[Selected excerpt]
## Start

Sunday, April 19, 2026

It’s all been done, but don’t let that stop you.

I know I’m not the only one who has gone through this. We all want to believe we came up with something completely new, entirely different, utterly original. When that big idea comes, it fills you up and feels so undeniable, like you’ve tapped into something so unique and special that even The Muse Herself is gasping in awe. As creators, we can be narcissistic like that, and we can’t see the forest for the trees (that’s an accurate usage of that adage, right? Just checking).

That feeling can be what drives us and motivates us to make the idea become something real. Now I know I just lumped all creators into a basket of narcissism, which is super unfair, so I’ll kick everyone else out of that basket now and say that in my own experience, when that big idea comes and I get super pumped about it and am able to see it through to completion, I have a tendency to operate with blinders firmly applied, blocking out practically everything else. It might be the ADHD, but I also think that’s a common thing for creative people in general.

When the thing is finished (usually a written thing, because that’s my primary form of self-expression), the insatiable need to share it with others takes over, which kind of sucks because I have this thing where I don’t like to bother people, so, you know. This blog post isn’t really about that specifically, but it does live in the same neighborhood.

Yesterday when I was brainstorming ideas for sharing my newly released “thing” (Maladaptive! Now available on a whole bunch of online retail sites including Amazon, check it out!), I thought it might be cool to show the progress of retail locations populating on my wide distribution universal book link through Books2Read. But I mistyped the URL from memory, and what did I find, but another book with the exact same title.

So then I went to Amazon and typed in my book title, to find MORE books with the same title. And it would be a lie to say that I was, like, perfectly fine with that. I may have had a bit of an internal meltdown, actually, for a little while.

I’m okay now, but I’m a little embarrassed at my reaction. How territorial I felt, like the idea is mine, the title is mine, it’s all mine because I remember the moment when the idea came to me and I was daydreaming instead of sleeping one night, and unless someone else was in my head with me, I  was the originator. I. Me. Mine. (With some indirect credit to The Beatles because they’ve influenced practically everything In My Life… I’m on a roll, somebody stop me…)

## End

Reproduce the blog post from "Sunday, April 19, 2026" up to and including "right? Just checking).", switching "idea" to "concept".

[Items from a data source]
## Start

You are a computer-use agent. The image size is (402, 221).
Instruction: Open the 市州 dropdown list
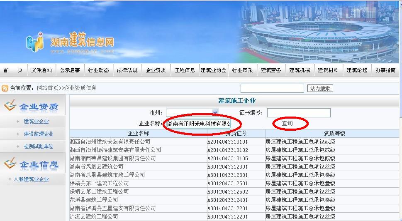(215, 112)
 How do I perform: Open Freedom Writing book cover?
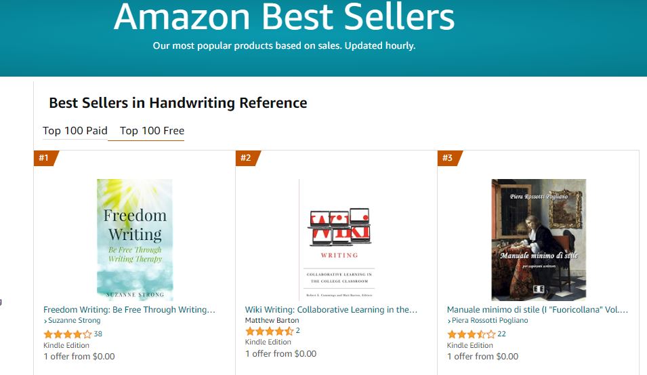pyautogui.click(x=135, y=239)
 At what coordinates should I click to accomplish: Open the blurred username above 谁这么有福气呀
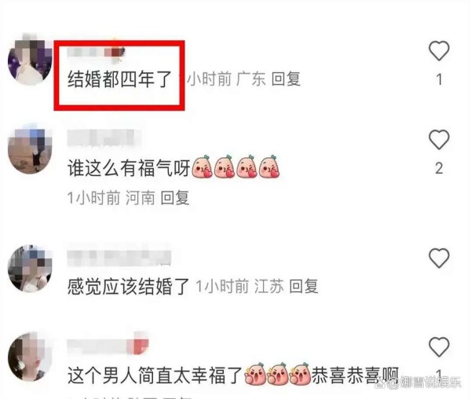click(x=104, y=138)
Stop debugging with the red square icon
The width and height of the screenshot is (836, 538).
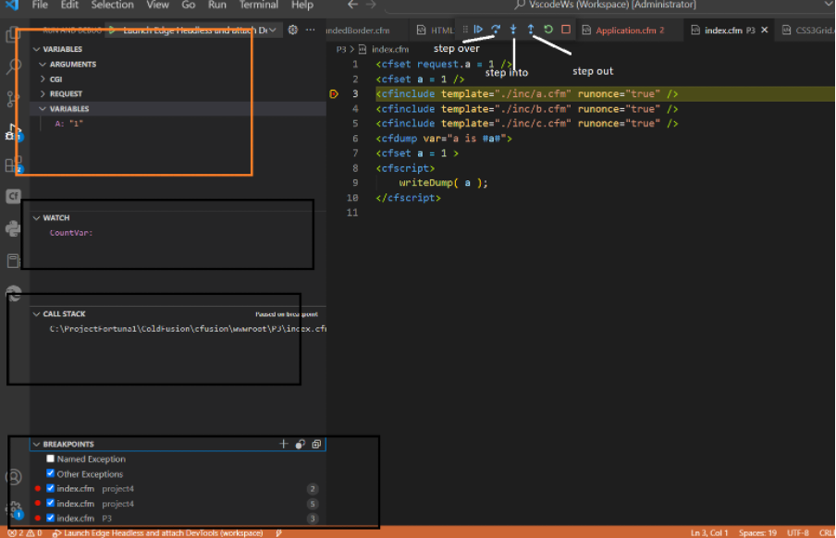[x=565, y=29]
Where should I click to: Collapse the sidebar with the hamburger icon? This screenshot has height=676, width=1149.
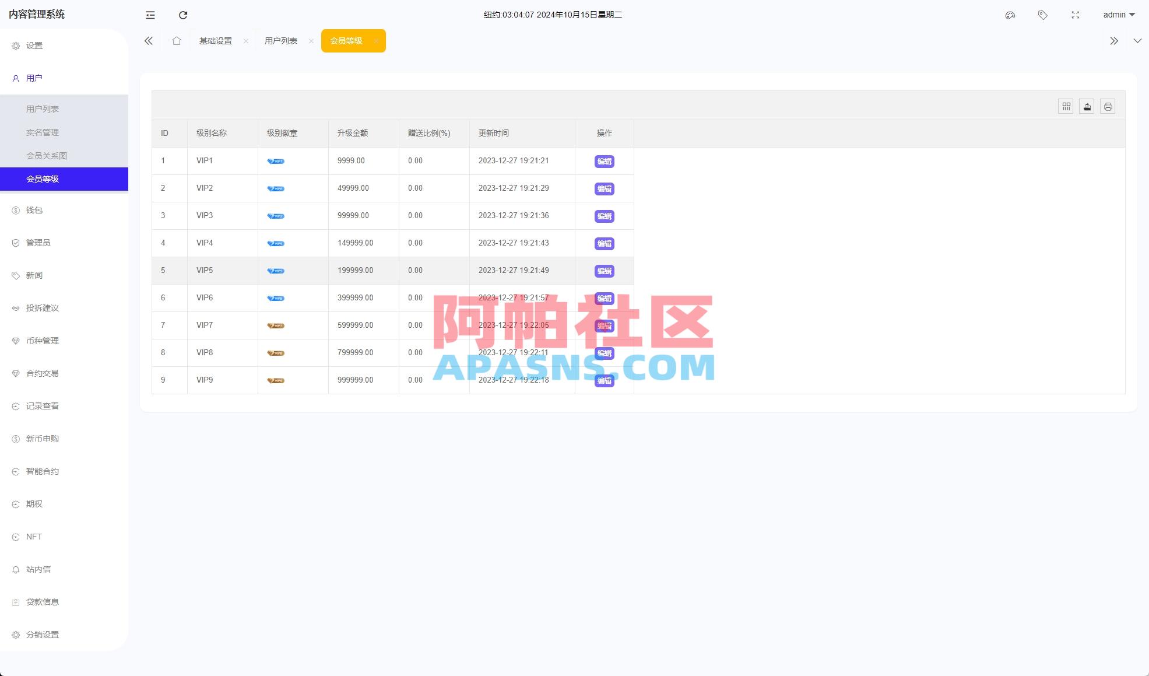(x=150, y=15)
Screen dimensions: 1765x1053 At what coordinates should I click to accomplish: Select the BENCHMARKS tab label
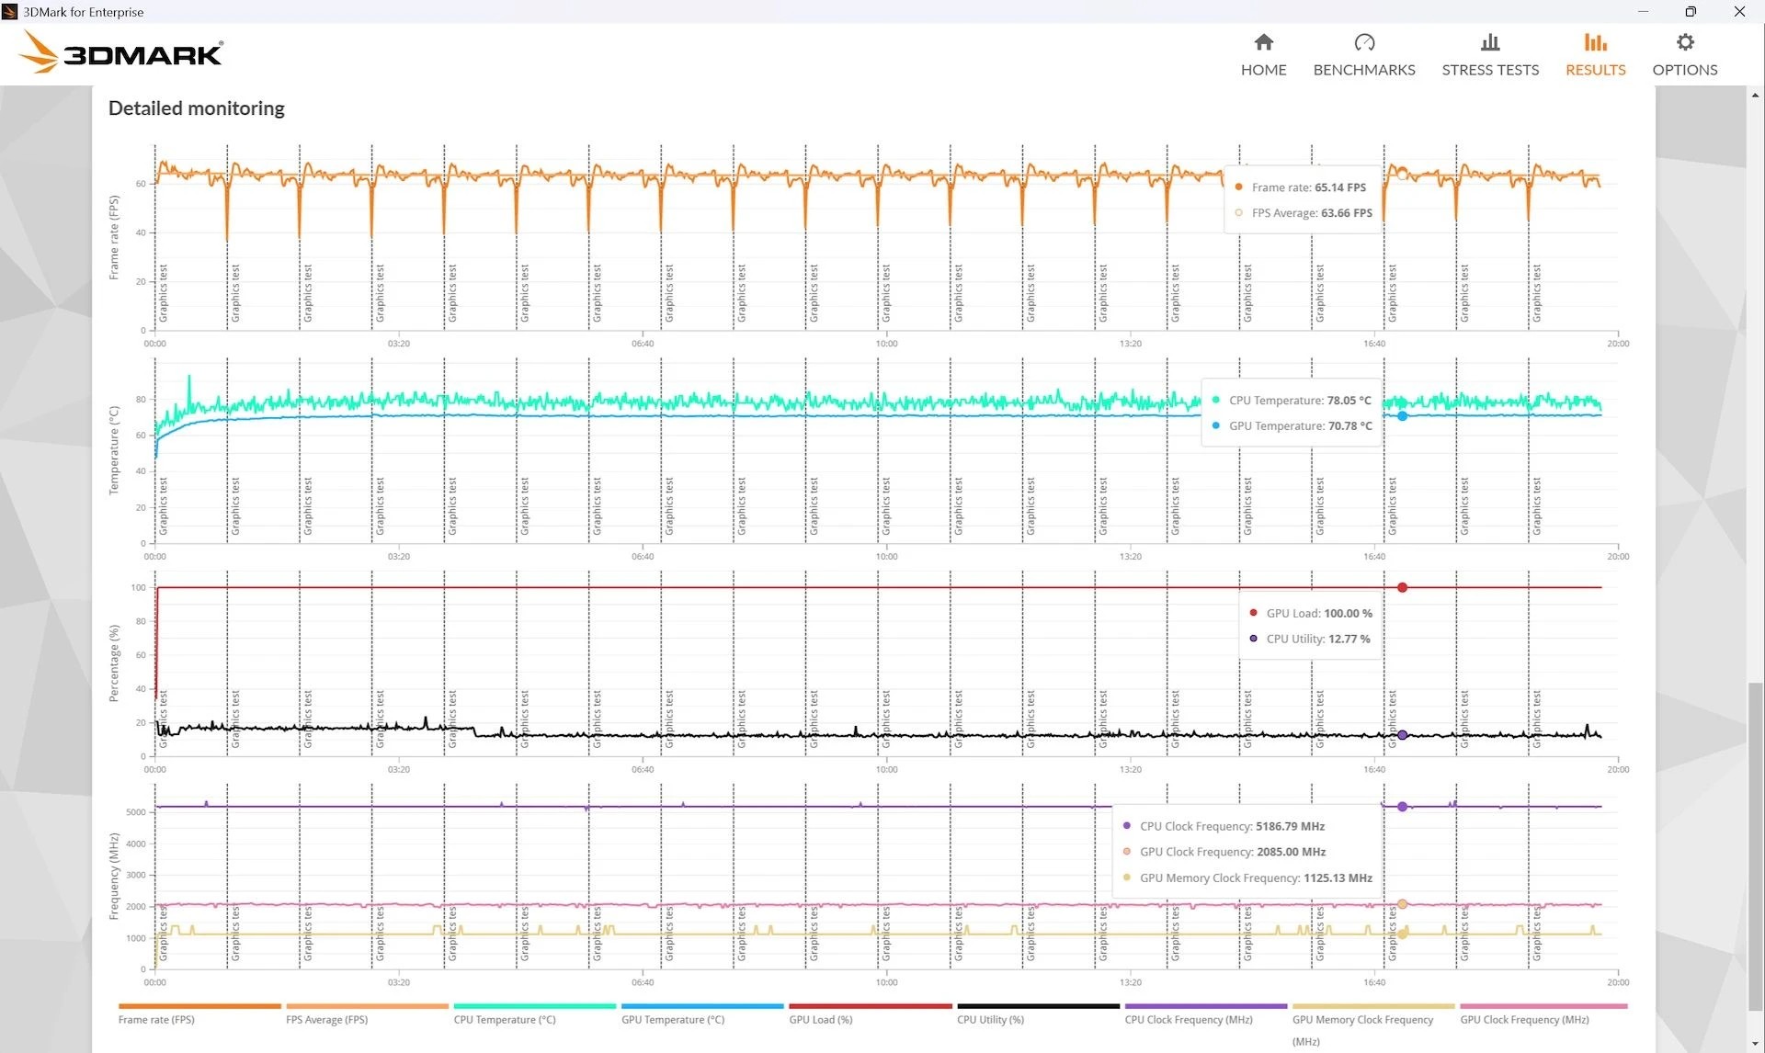tap(1363, 70)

## End

[Task output]
Sunday, April 19, 2026

It’s all been done, but don’t let that stop you.

I know I’m not the only one who has gone through this. We all want to believe we came up with something completely new, entirely different, utterly original. When that big concept comes, it fills you up and feels so undeniable, like you’ve tapped into something so unique and special that even The Muse Herself is gasping in awe. As creators, we can be narcissistic like that, and we can’t see the forest for the trees (that’s an accurate usage of that adage, right? Just checking).